While the post was written by the found of the Tolly Group, it isn’t just a situation that SiteLock posted someone else’s words with this very wrong view on the security, our past experience has shown that SiteLock view is in line with this. For example we have found that they label websites as being secure when they are using outdated software with known vulnerabilites and they don’t make sure that the software on a website is upgraded when they are cleaning up after a hack.

Would You Be Surprised to Hear That SiteLock’s Idea of Independent Testing Doesn’t Involve Actual Independence?

Recently for several different reasons we have taken a look at claims made about quite a few web security services and products and noticed that there are often bold claims that seem highly unlikely to be true. There also is a decided lack of evidence put forward to back those claims, much less independent third-party evidence to back them. So we were surprised today to see a press release from the web security company SiteLock, Independent Testing Shows SiteLock Web-Based Malware Protection Outperforms Traditional Endpoint Solutions. Considering their track record, we wouldn’t have expected them to be the ones actually having independent testing done. After taking a quick look over the details of the testing, we found that, not surprisingly, the testing was actually the opposite of independent.

The test compared their ability to detect malicious code on websites against McAfee Complete Endpoint Protection ability to do that. It appears the testing was intended to show that products of the type that McAfee have are not well suited to doing this, but since there is not a comparison of multiple products in each category, the value that could be gleamed from the test is limited.

One finding of the test did stick out to us though:

SiteLock SMART provided 100 percent PHP and JavaScript coverage versus less than 6 percent coverage by McAfee

Considering the poor quality we have seen with SiteLock’s detection in the past, whether it be missing malicious code or falsely identifying non-malicious code as malicious, we had a hard time believing that that they would possibly detect 100 percent of the tested malicious code in a reasonable test.

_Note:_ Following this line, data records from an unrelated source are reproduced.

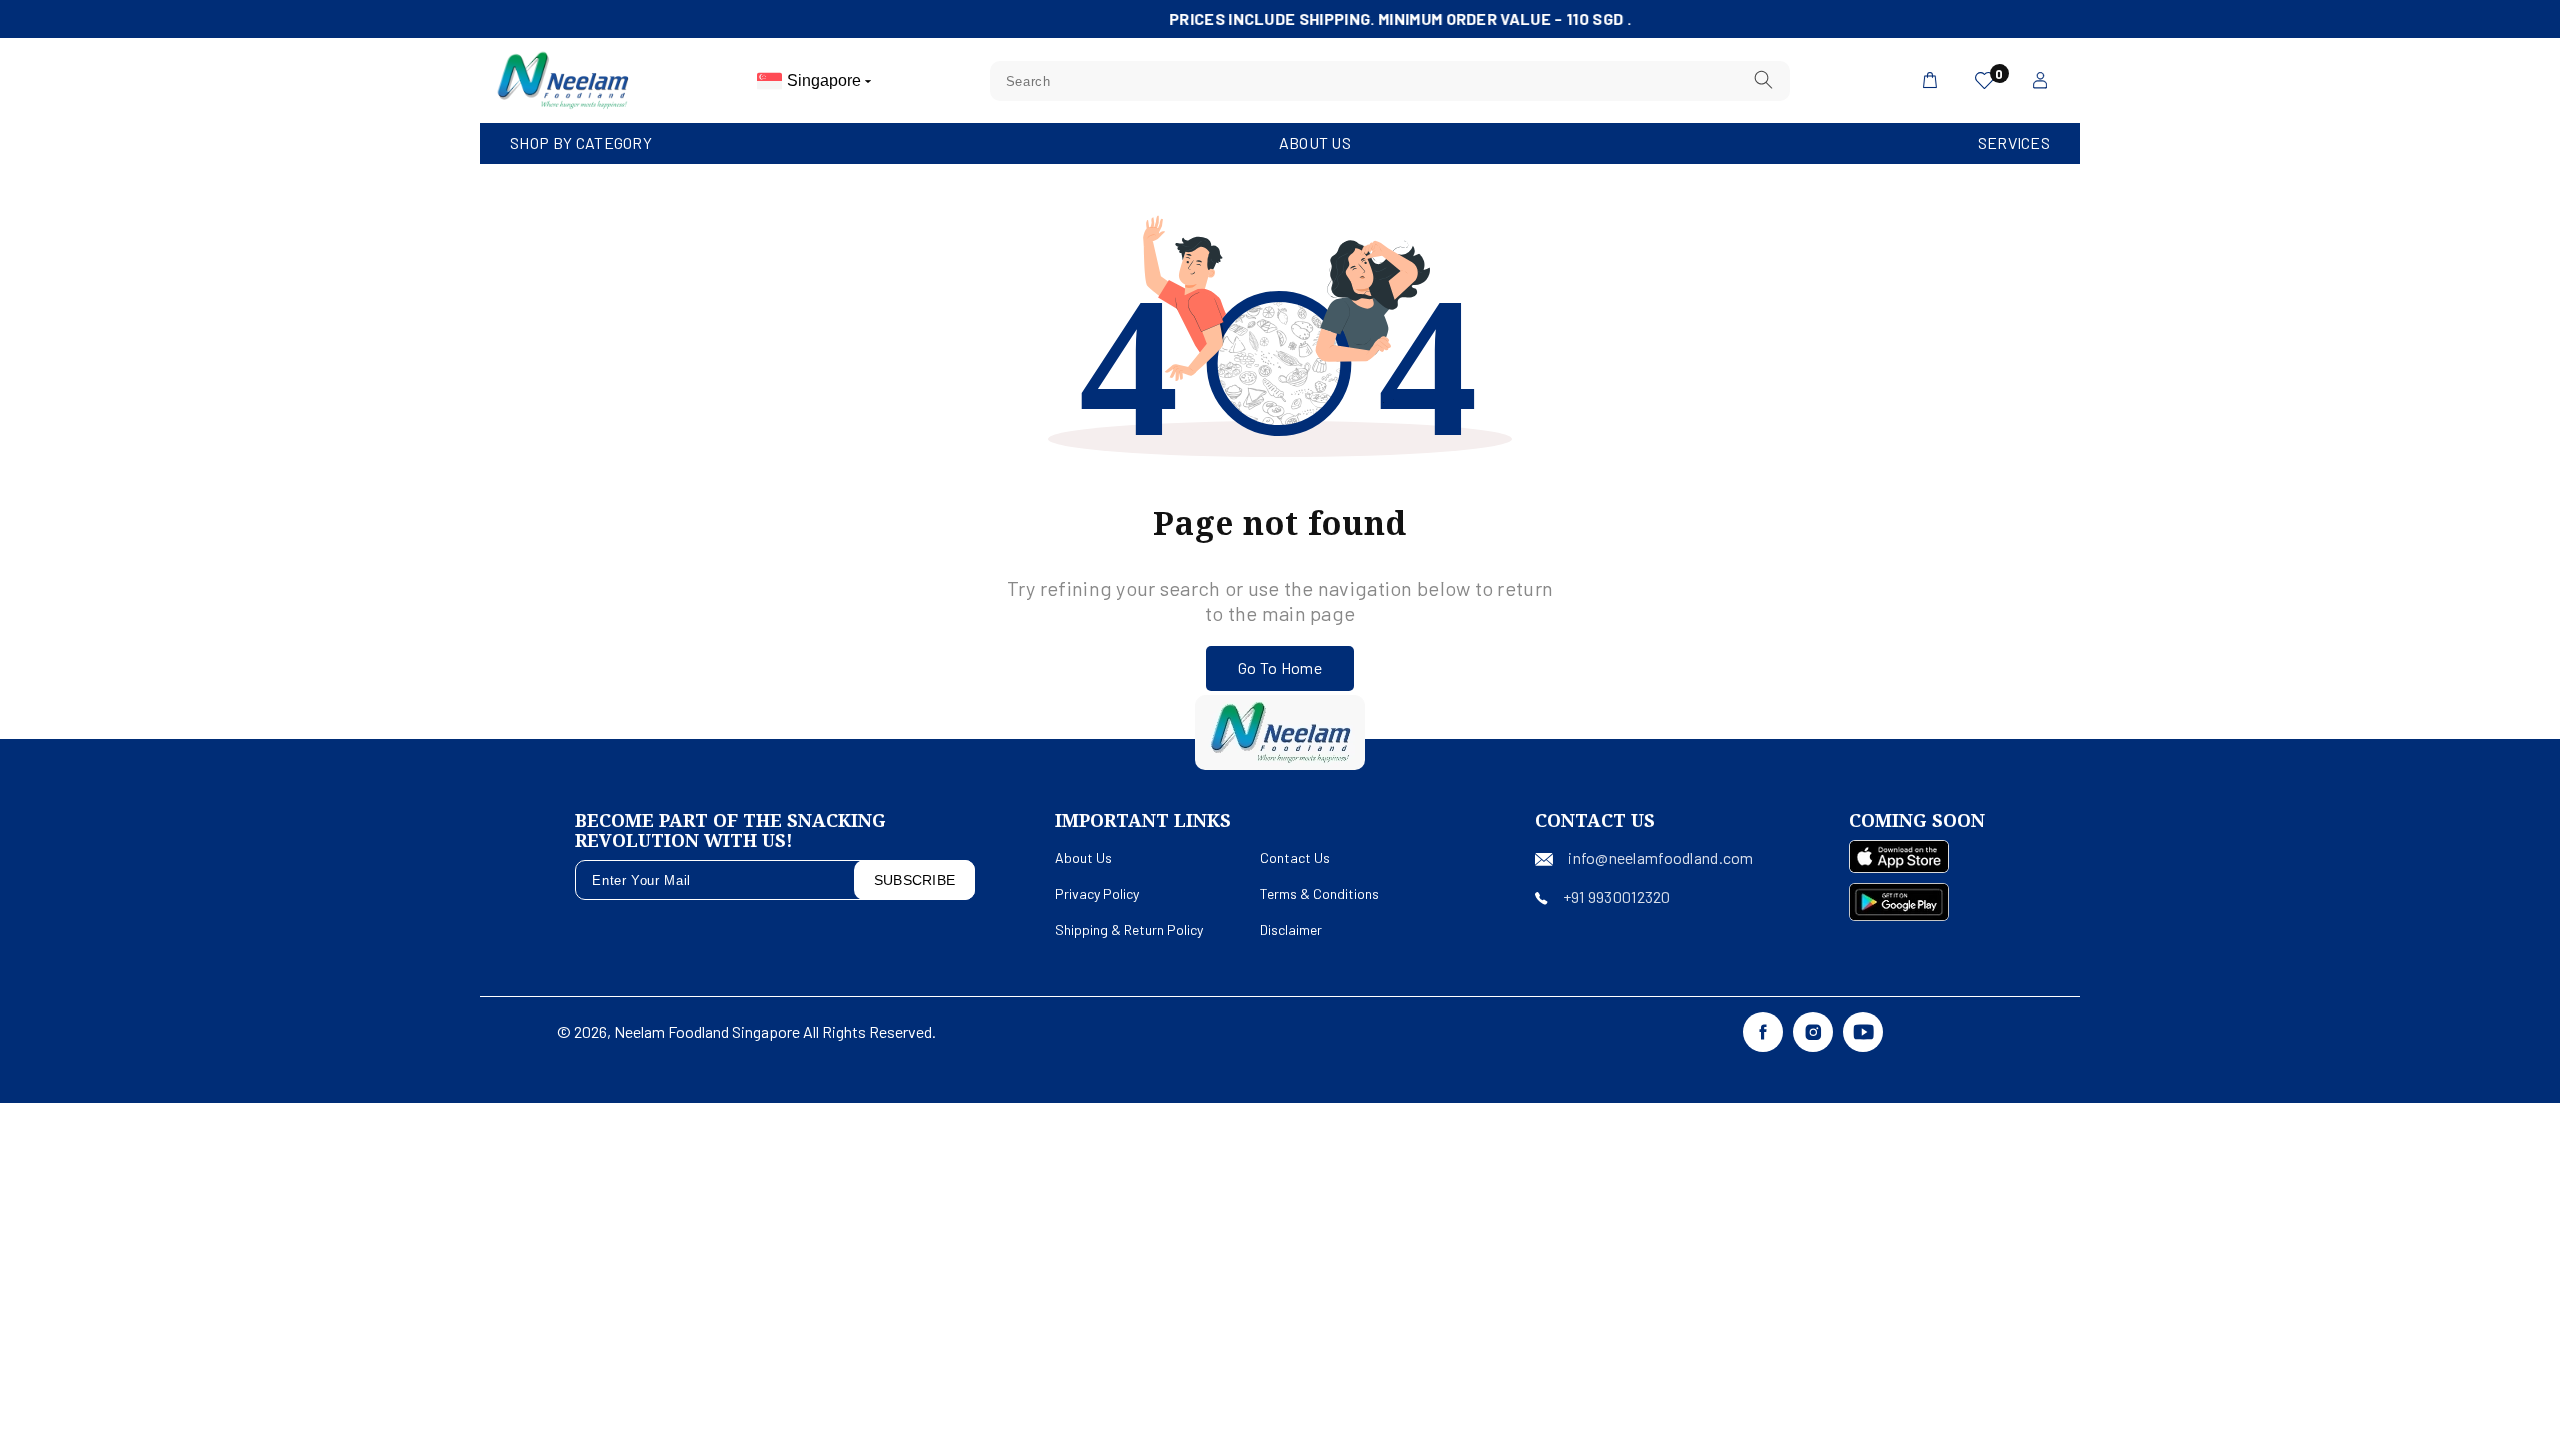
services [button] (2014, 142)
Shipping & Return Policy (1129, 929)
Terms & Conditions (1319, 893)
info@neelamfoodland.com (1660, 857)
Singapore (826, 80)
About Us (1315, 142)
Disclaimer (1291, 929)
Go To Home (1280, 667)
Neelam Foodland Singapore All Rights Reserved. (775, 1031)
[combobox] (1390, 81)
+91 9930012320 (1617, 896)
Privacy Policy (1097, 893)
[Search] (1763, 80)
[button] (581, 143)
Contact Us (1295, 857)
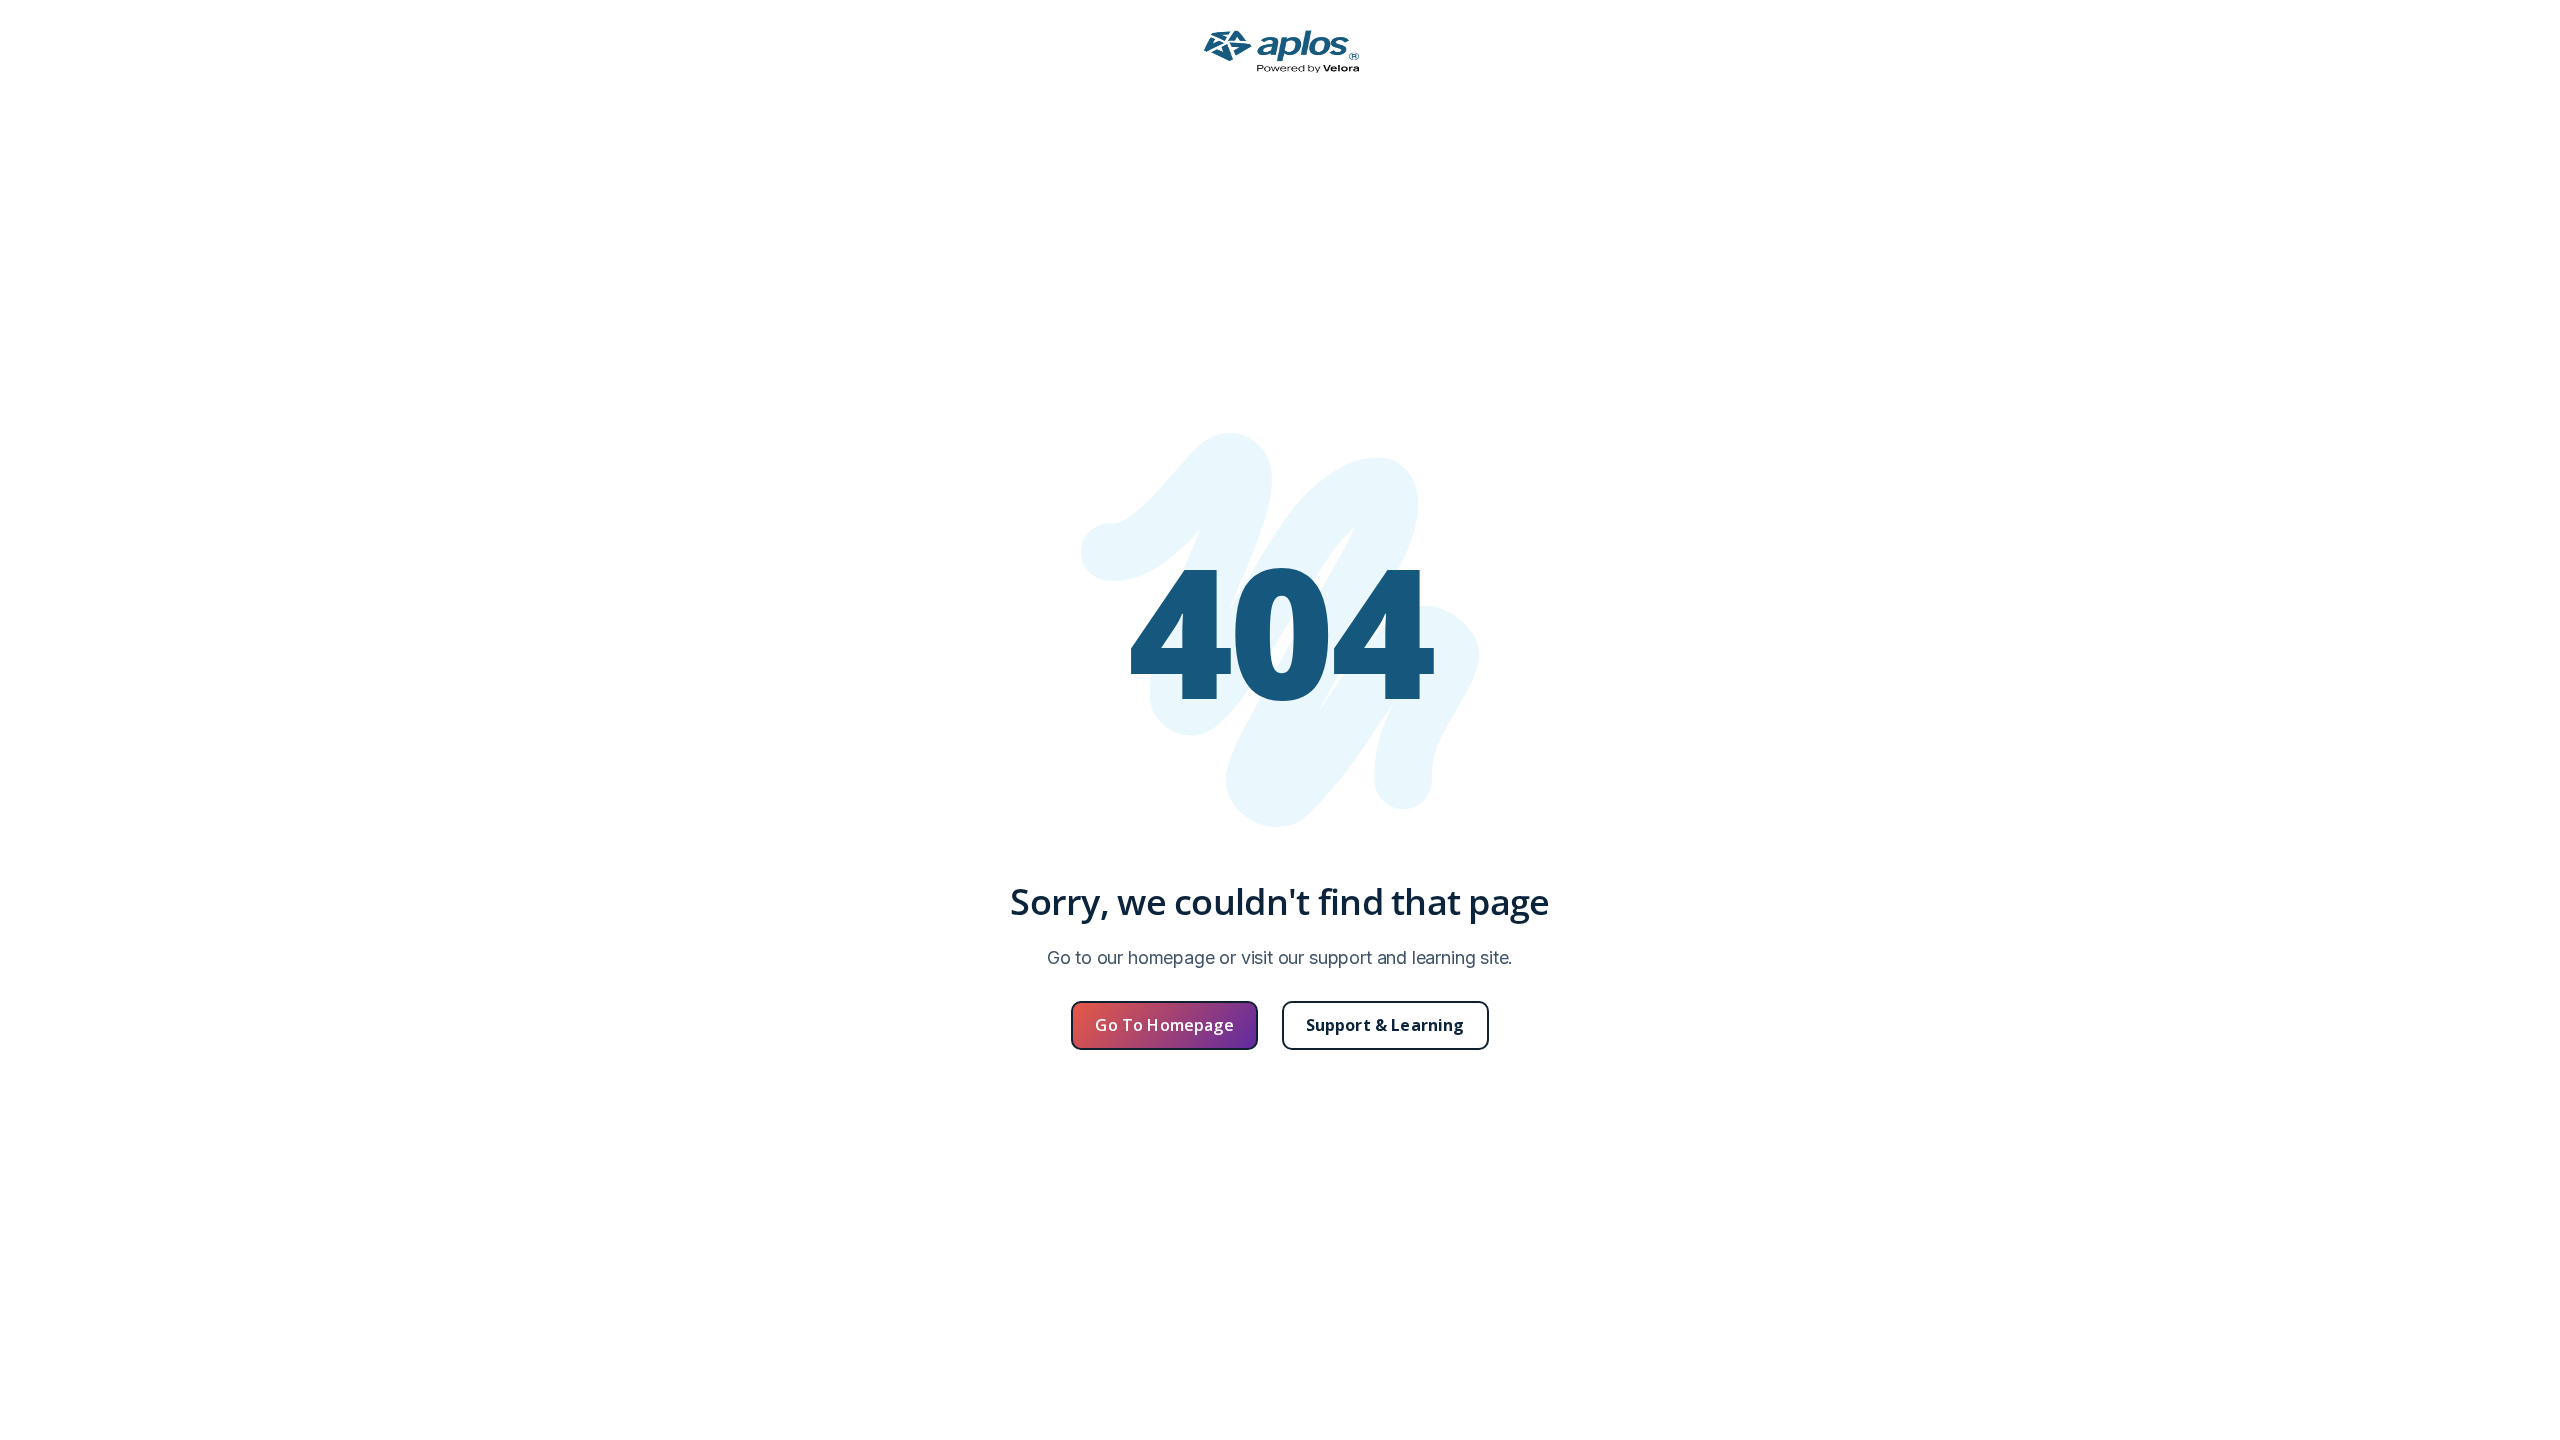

A key question to determine the quality of the testing was how the malicious code being used in the test was picked. When the items tested are mentioned in the press release there source isn’t mentioned either time, here:

Testing a group of nearly 3,000 web-based malware examples to determine effectiveness

and here:

Tests showed that the SiteLock solution detected and cleaned 100 percent of the samples provided.

Looking at the complete report (PDF) by the Tolly Group, there is the answer:

The test corpus was provided by SiteLock and consisted of 2,972 samples that included PHP, JavaScript and other executables that contained a variety of attacks.

So SiteLock provided the items that would be tested against. The test clearly isn’t independent at that point and the real story would have been if SiteLock didn’t detect them all.

The complete report also makes no claim to the testing being independent.

While SiteLock knew ahead of time what would be tested, since they provided the items being tested, the company behind the other product was not allowed to see them:

In accordance with Tolly’s Fair Testing Charter, Tolly personnel invited representatives from McAfee/Intel to participate in the testing. Because of internal guidelines, McAfee/Intel was unable to review the test corpus in detail and had no further comment.

Based on that you wonder what else might be in their internal guidelines that could skew the test results.